ノエルは、オアシスを題材にしたオペラのアイデアについて聞かれた際、こう答えている。「16年間も同じ議論を繰り返している男2人が、オペラの題材になるとは思わない。『オアシス・ザ・オペラ』はとても短いものになるだろう」。

しかし、最もけんかの多かった時期でさえ、彼らはまだ力を持っていた。

2004年のグラストンベリー音楽フェスティバルでオアシスを見た時、興味本位で足を運んだ人たちですら、すべての歌詞を知っていたのを覚えている。配信アプリ「スポティファイ」やプライベート・プレイリストの時代には、同じようなことは起こらない。

「1万5000人が『ワンダーウォール』で叫んでいる光景に飽きることはない。ドラッグよりいい」と、ノエルは語っている。

あれから15年、オアシスは再び「8月の瞬間」を演出した。今度は2025年8月を見据えている。

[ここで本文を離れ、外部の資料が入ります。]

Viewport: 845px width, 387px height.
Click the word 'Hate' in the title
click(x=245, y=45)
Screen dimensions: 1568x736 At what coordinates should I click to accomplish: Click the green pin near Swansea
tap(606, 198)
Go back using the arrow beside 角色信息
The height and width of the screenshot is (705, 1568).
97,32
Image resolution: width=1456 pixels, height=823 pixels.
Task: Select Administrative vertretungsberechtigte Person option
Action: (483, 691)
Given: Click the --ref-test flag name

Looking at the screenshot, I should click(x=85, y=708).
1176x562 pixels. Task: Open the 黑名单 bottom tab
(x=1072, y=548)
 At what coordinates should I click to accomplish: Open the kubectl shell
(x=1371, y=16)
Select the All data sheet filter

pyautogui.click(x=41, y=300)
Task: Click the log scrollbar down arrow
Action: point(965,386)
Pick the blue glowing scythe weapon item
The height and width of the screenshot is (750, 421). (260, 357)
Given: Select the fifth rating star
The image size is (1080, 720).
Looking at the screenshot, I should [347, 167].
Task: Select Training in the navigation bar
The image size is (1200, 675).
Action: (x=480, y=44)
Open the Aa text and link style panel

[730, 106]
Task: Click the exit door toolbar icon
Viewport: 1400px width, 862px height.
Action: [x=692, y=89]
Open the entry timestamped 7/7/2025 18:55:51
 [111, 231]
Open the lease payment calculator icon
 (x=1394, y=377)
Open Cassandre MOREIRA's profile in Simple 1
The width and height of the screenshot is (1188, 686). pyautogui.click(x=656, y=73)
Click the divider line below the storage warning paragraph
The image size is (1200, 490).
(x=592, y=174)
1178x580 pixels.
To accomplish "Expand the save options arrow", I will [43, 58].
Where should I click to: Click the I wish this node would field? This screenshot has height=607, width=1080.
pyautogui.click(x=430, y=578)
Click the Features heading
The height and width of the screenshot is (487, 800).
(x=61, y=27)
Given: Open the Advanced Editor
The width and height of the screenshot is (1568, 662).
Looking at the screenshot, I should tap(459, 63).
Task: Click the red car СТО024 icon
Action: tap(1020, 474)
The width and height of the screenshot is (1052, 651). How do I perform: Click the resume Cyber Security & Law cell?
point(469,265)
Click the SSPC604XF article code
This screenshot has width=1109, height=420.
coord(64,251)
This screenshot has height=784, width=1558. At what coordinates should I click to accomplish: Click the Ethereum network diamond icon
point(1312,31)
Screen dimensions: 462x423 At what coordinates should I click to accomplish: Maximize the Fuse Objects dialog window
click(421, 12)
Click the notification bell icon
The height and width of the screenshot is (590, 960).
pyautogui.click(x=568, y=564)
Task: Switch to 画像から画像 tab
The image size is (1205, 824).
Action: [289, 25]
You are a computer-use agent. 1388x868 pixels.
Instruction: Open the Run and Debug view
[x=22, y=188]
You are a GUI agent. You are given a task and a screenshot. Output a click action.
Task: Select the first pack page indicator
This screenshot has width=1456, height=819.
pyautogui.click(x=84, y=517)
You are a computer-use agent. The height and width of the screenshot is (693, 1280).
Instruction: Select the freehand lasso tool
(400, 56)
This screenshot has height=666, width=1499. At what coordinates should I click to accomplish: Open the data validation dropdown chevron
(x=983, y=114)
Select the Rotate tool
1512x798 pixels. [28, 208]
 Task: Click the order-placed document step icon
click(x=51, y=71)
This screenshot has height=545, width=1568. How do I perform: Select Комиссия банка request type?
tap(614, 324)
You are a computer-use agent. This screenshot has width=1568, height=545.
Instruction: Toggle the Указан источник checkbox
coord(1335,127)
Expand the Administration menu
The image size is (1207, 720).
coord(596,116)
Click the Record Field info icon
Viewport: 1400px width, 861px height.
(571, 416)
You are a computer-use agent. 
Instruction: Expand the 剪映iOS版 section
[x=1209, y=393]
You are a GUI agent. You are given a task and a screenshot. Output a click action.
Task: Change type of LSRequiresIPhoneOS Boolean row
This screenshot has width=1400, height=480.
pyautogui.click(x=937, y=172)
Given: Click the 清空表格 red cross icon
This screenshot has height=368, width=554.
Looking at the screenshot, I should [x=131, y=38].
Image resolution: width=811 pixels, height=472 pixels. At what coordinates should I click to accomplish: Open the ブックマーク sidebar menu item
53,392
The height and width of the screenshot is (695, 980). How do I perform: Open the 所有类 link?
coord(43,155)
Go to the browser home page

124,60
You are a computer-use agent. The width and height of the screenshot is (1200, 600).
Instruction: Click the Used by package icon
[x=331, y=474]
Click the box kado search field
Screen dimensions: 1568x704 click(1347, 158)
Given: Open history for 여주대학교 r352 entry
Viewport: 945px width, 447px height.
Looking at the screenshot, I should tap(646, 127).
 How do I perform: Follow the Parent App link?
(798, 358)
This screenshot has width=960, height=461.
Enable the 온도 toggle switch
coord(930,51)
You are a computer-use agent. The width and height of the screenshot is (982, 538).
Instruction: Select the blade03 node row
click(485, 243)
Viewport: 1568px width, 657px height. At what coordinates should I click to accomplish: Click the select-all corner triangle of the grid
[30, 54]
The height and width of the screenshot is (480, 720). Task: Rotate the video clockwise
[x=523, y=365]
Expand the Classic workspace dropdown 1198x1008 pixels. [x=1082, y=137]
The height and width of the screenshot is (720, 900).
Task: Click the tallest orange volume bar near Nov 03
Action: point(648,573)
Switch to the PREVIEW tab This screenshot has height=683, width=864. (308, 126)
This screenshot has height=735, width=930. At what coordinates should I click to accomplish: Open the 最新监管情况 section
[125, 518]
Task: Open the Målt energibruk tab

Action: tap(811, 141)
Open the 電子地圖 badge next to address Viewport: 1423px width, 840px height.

1996年にネブワースに集まった25万人のファンは、今では40代から50代になったが、その熱狂の一部を子供たちに伝えることができた。

「ワンダーウォール」の歌詞をすべて知っている20代はたくさんいるが、そこにたどり着くには、大きなけんかをせずに12カ月を過ごす必要がある。

用心深いファンは、ツアーの初期日程のチケットを手に入れるのがベストかもしれない。

(英語記事 Why do we care so much about Oasis?